● Task statement: In the entries below, find every line with "agent" and copy it.

(Source records)
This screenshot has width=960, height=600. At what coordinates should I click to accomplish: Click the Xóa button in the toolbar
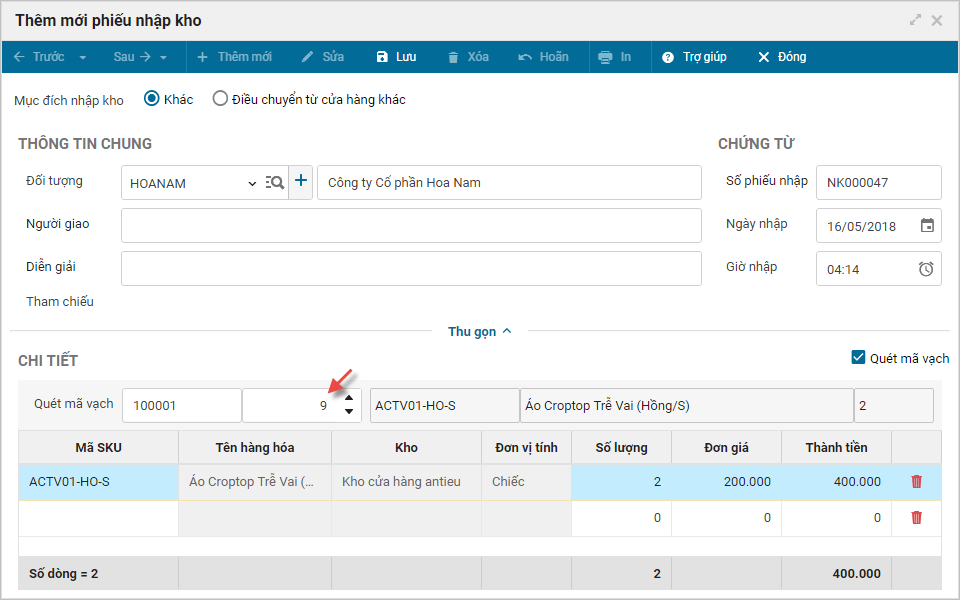pos(467,57)
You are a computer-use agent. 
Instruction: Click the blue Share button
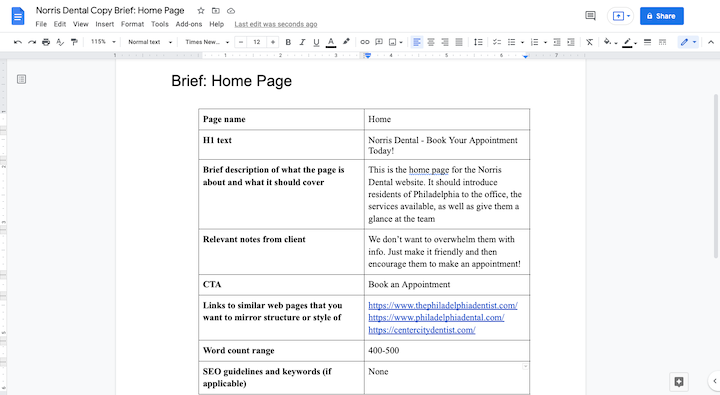point(662,16)
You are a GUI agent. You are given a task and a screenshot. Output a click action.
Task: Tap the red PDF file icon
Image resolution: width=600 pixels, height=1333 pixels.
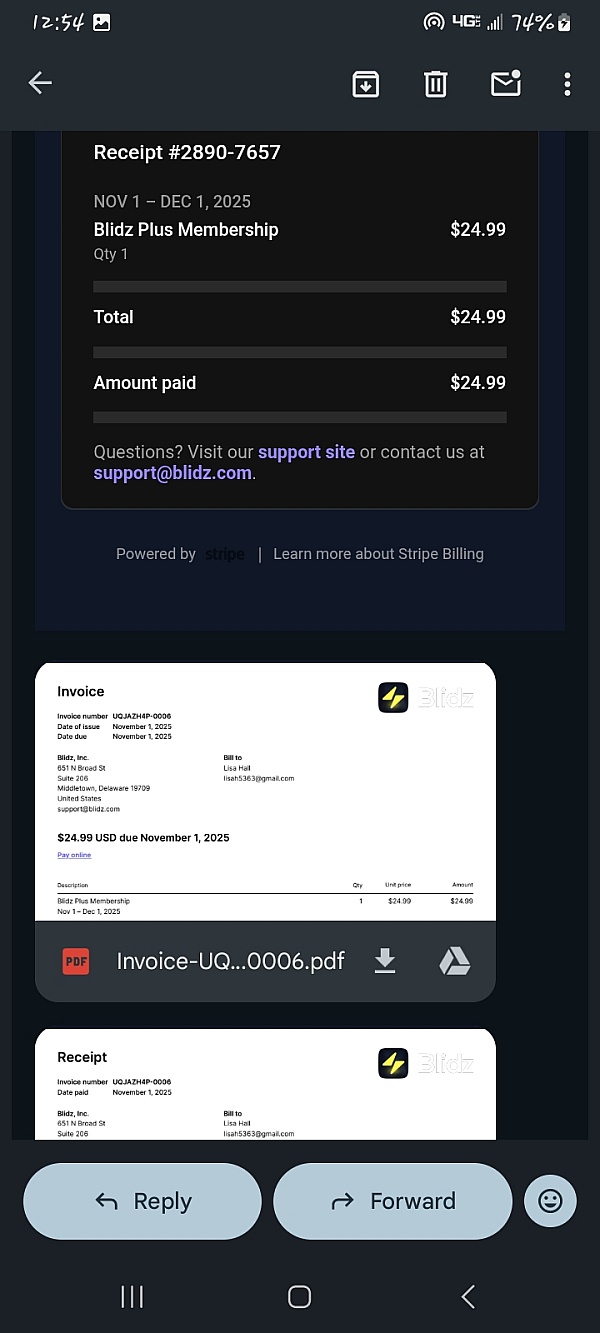tap(76, 961)
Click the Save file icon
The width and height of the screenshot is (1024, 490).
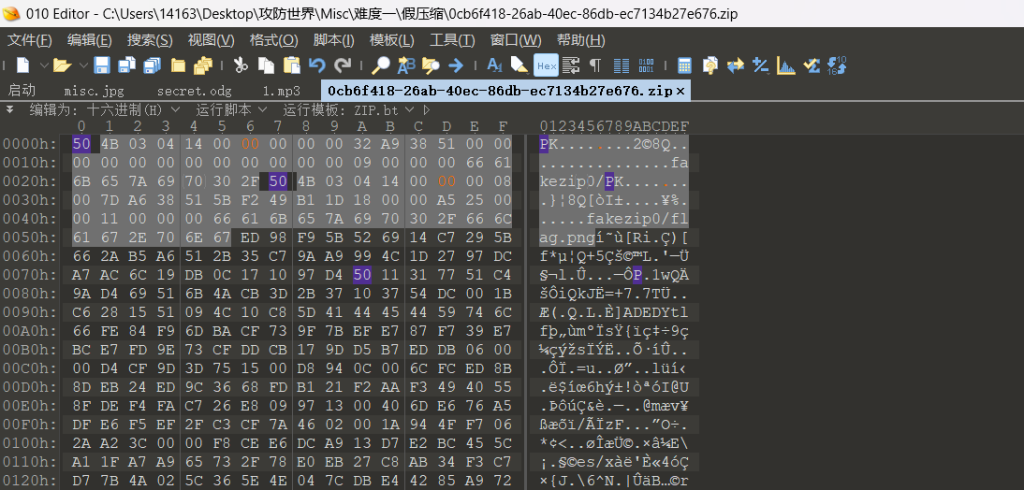[x=102, y=65]
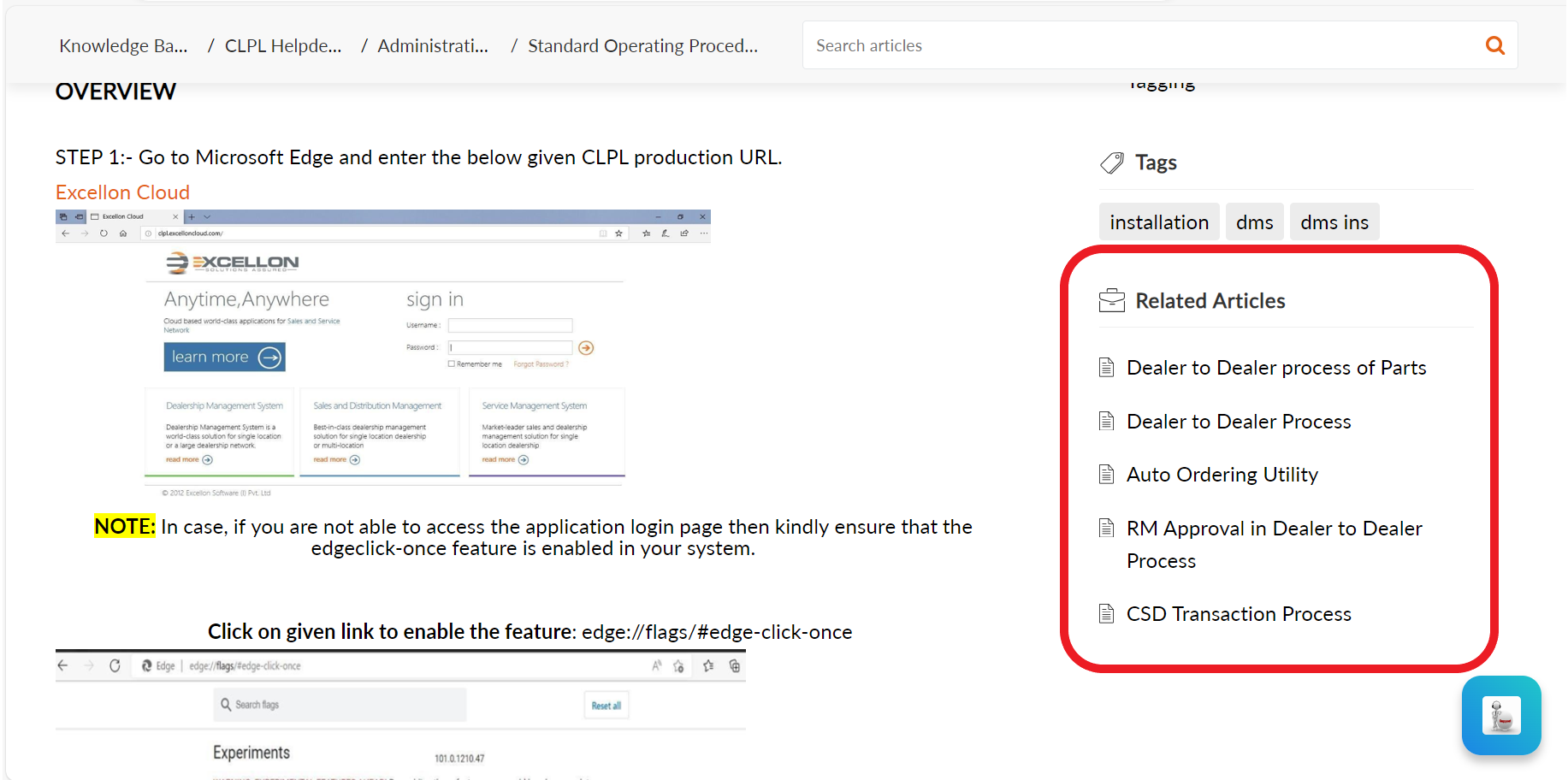Navigate to CLPL Helpdesk breadcrumb

tap(282, 46)
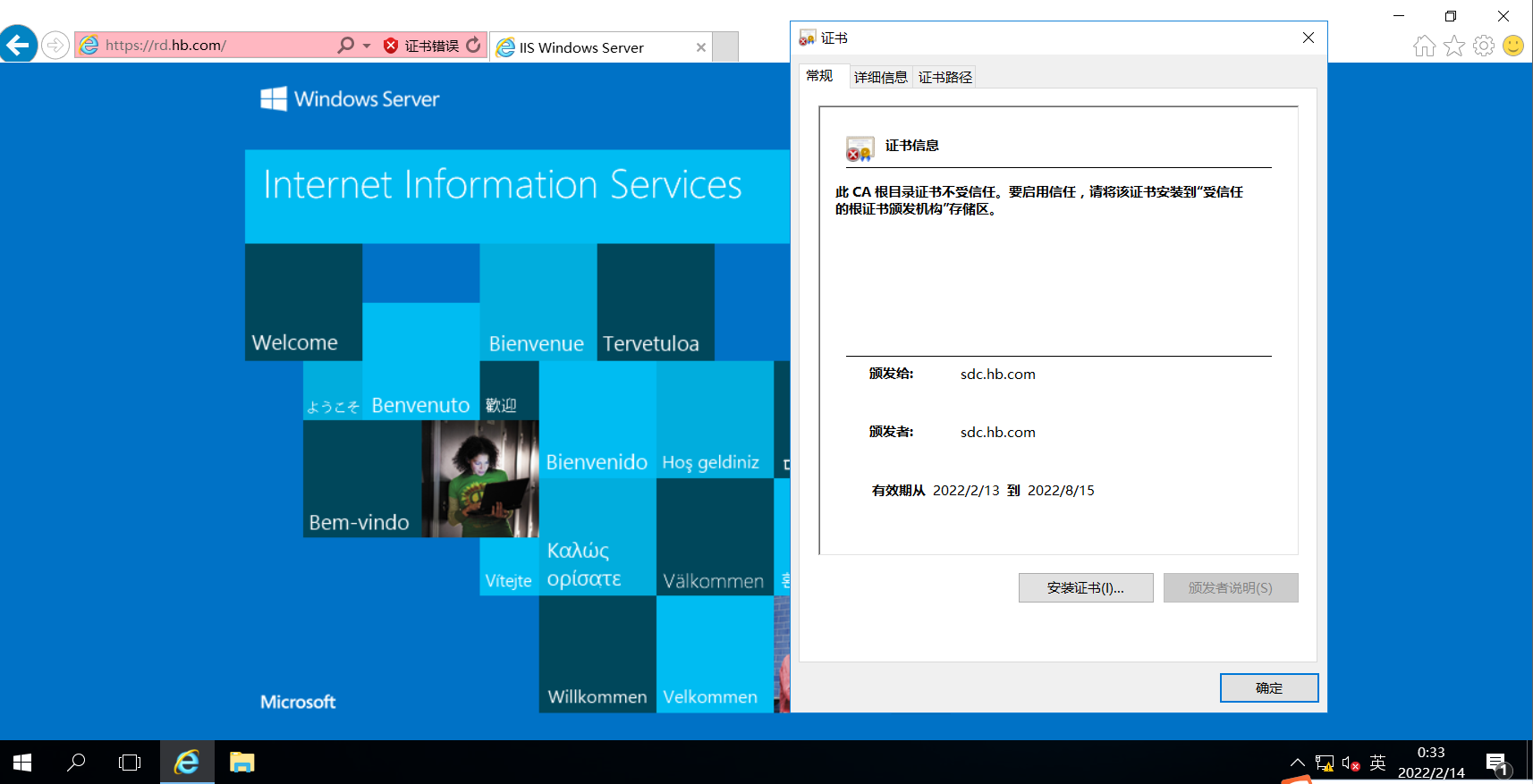Screen dimensions: 1533x784
Task: Expand the address bar dropdown arrow
Action: pos(367,46)
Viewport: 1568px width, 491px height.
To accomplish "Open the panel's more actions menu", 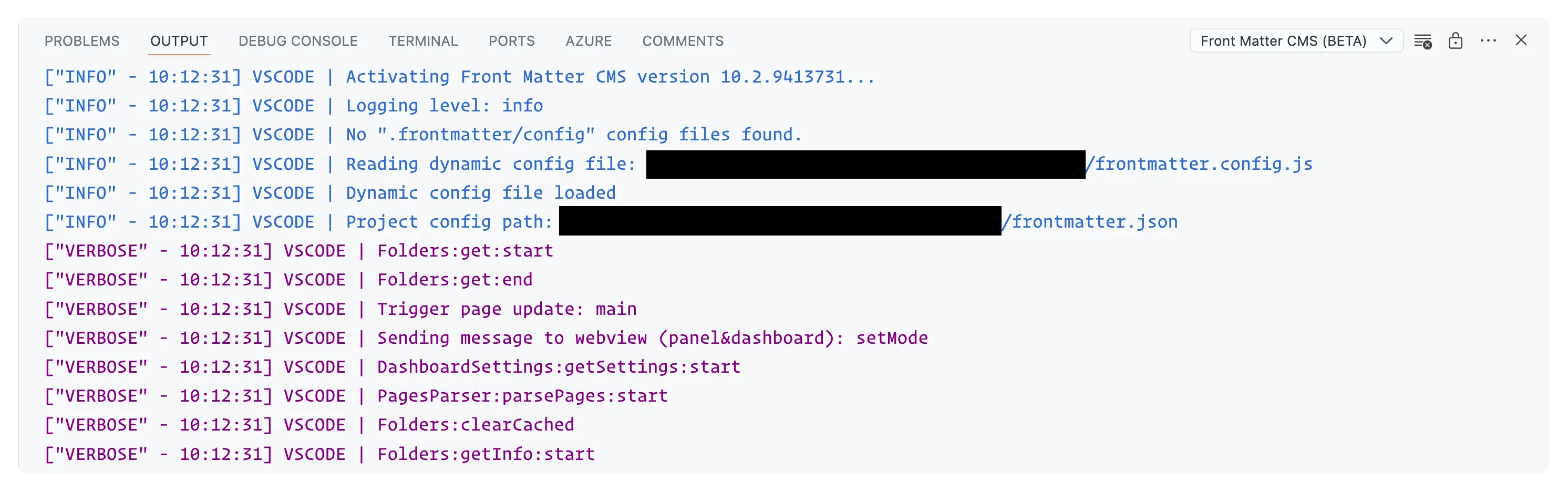I will point(1488,42).
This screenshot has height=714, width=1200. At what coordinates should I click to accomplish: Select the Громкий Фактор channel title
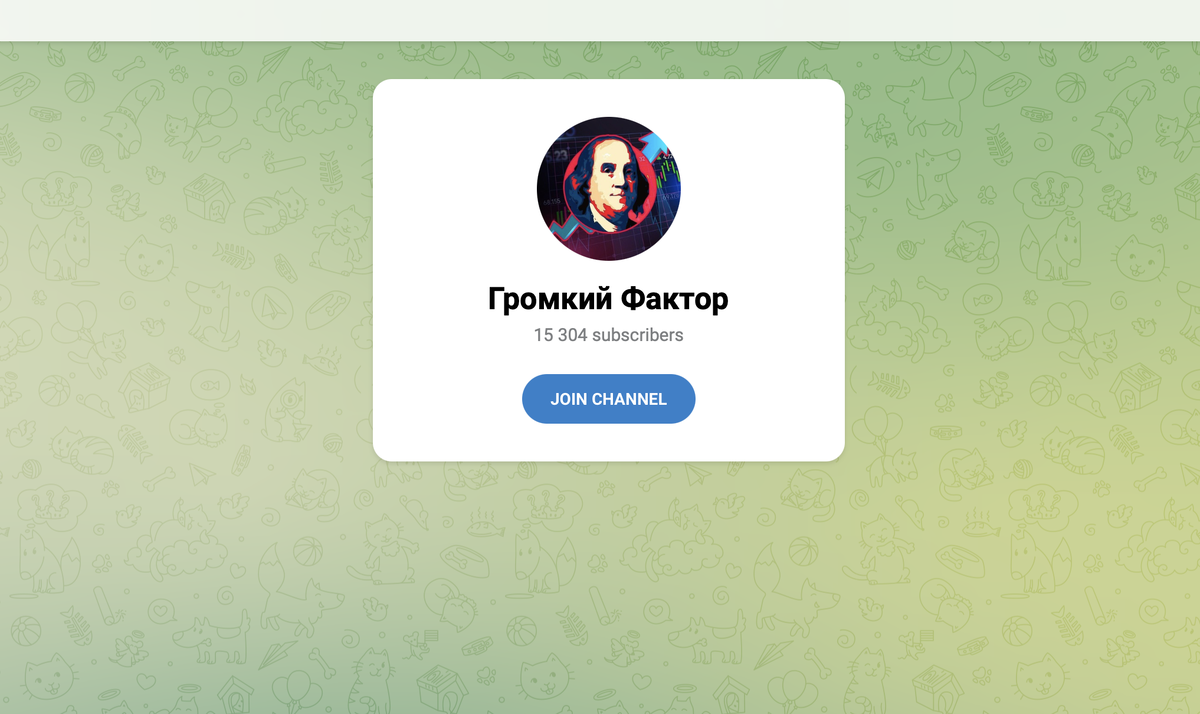[609, 298]
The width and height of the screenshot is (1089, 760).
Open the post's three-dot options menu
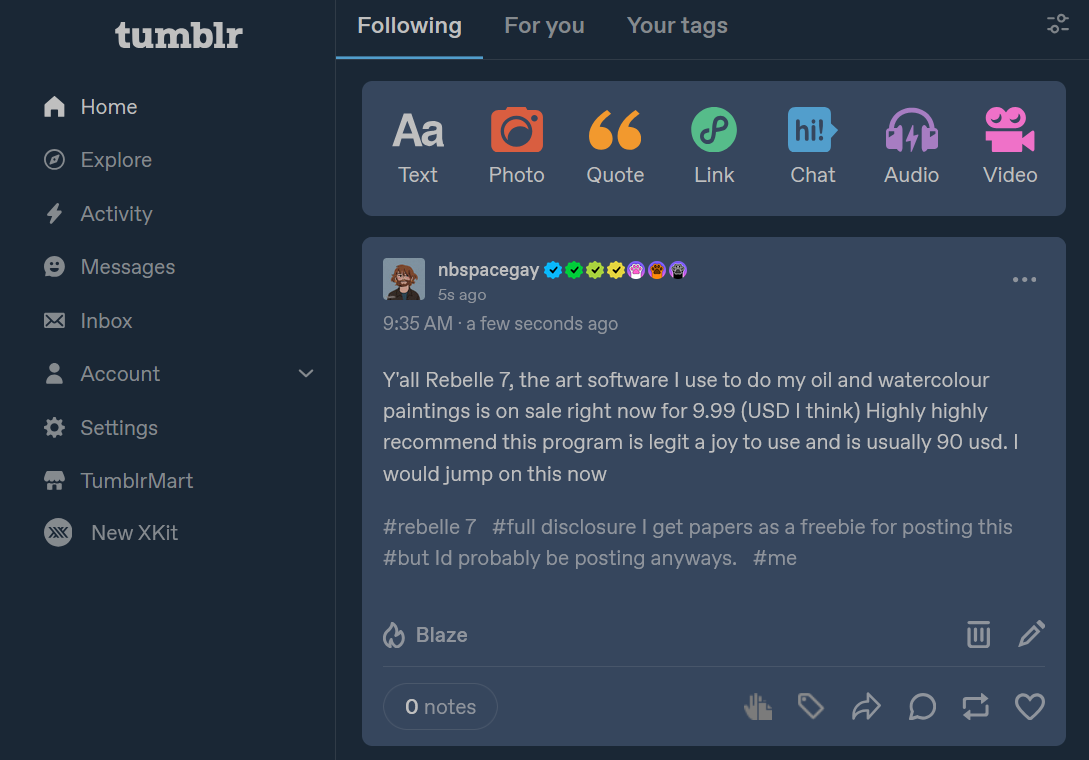pos(1024,279)
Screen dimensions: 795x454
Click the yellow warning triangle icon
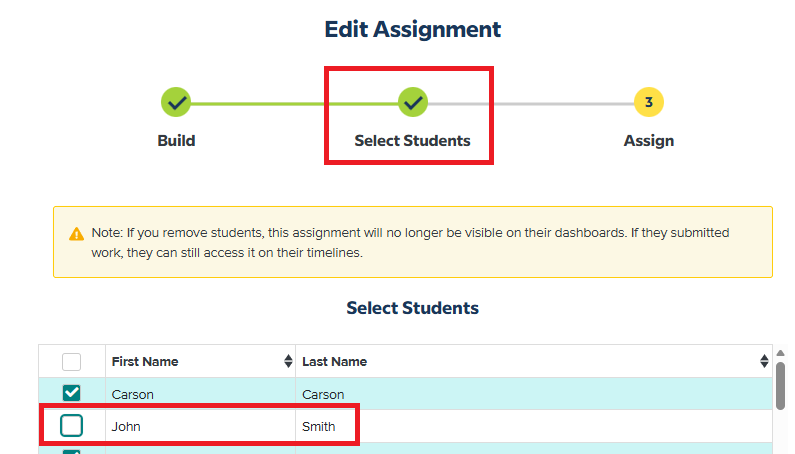point(76,234)
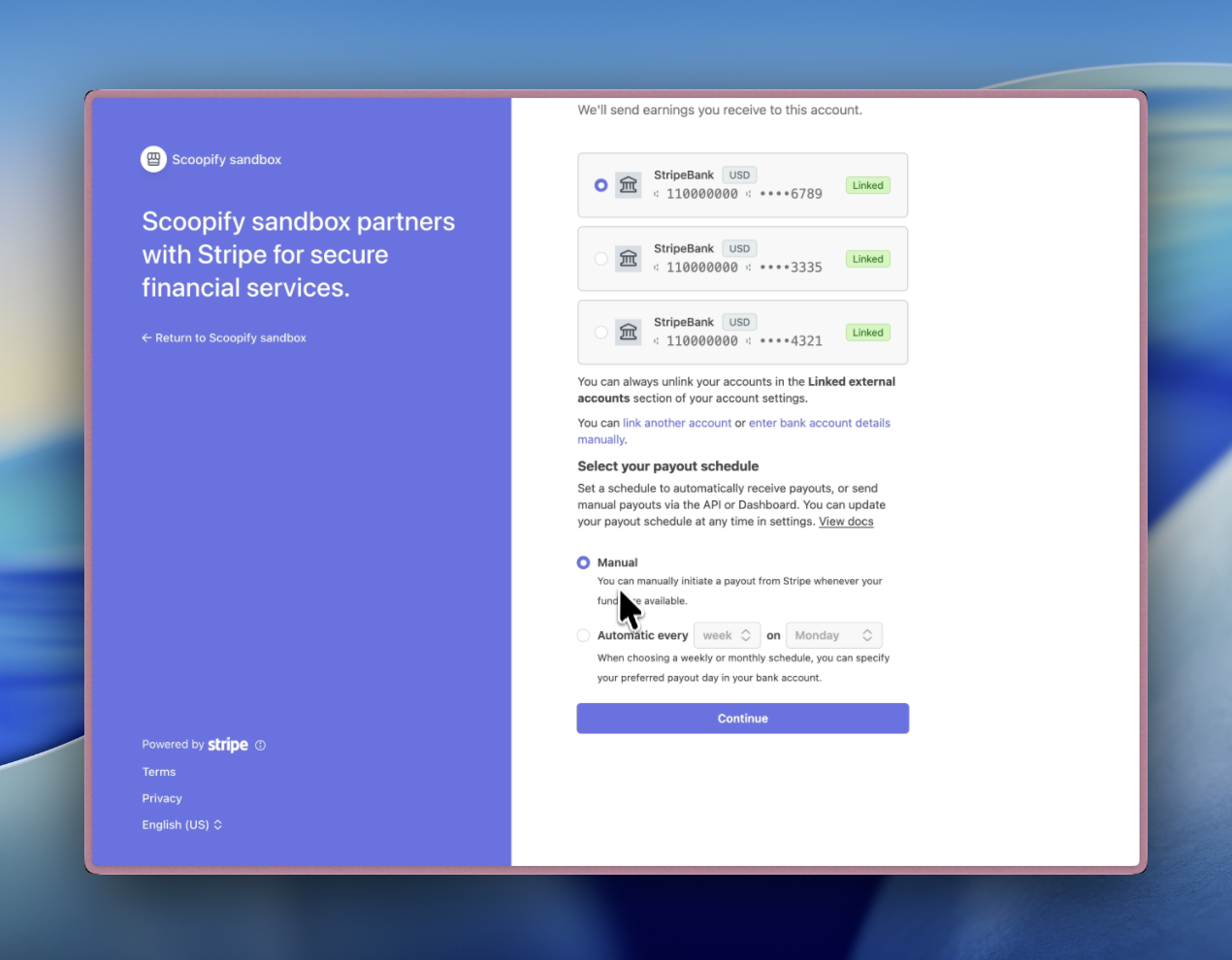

● Answer box:
You are a computer-use agent. 
You are a GUI agent. You are given a task and a screenshot. Output a click action.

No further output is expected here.